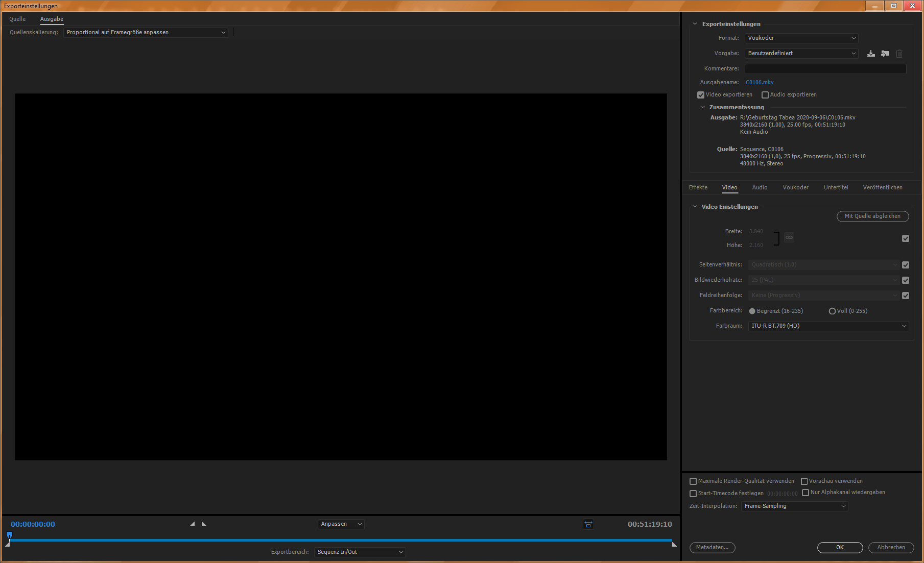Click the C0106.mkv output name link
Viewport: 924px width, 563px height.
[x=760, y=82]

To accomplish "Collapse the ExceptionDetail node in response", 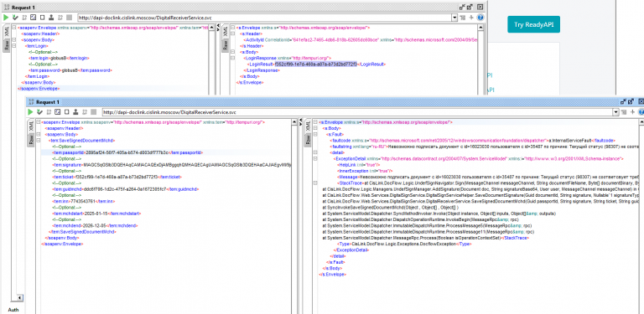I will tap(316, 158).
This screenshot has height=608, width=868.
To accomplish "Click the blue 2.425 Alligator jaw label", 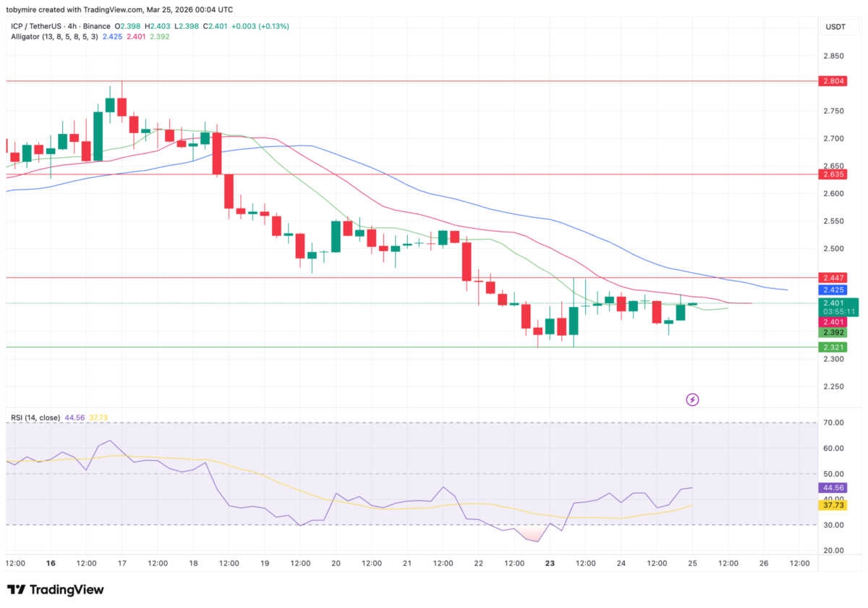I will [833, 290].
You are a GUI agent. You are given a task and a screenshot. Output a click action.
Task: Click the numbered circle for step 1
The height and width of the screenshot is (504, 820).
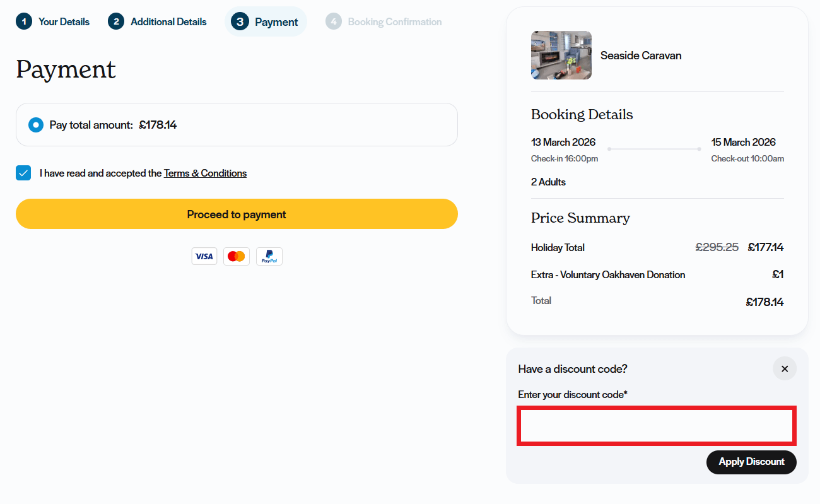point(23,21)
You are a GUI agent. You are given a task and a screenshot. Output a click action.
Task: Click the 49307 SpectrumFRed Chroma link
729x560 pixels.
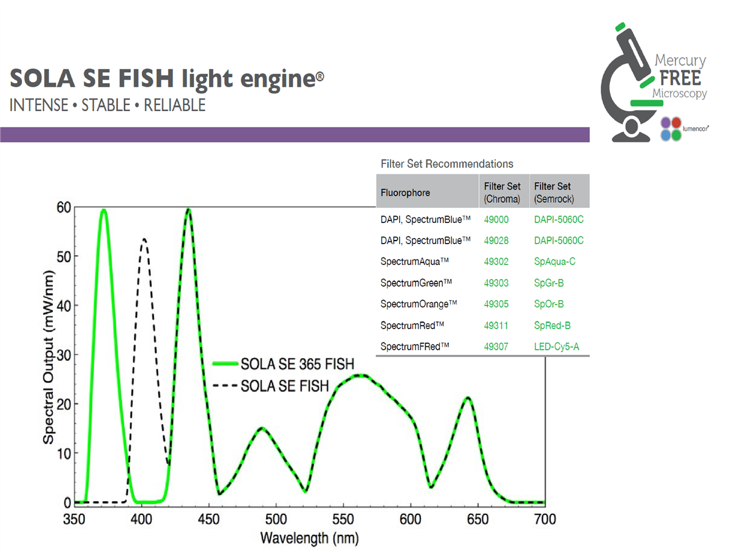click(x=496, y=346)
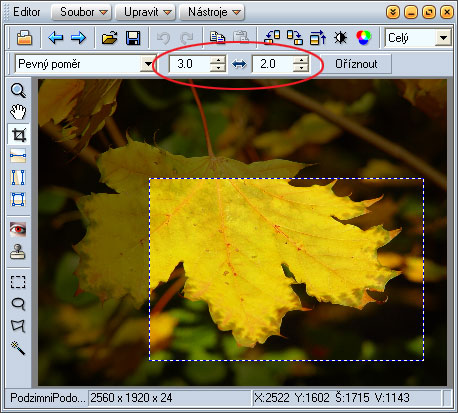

+ + +

→ Your task: Beginning with the line that contains "The height and" and ending with the final line of the material, reproduce those lines exactly and nothing else. Omit the pictures.

→ Your response:
The height and width of the screenshot is (504, 820).
point(23,21)
You are a GUI agent. You are given a task and a screenshot. Output a click action.
Task: Click the 49307 SpectrumFRed Chroma link
729x560 pixels.
click(x=496, y=346)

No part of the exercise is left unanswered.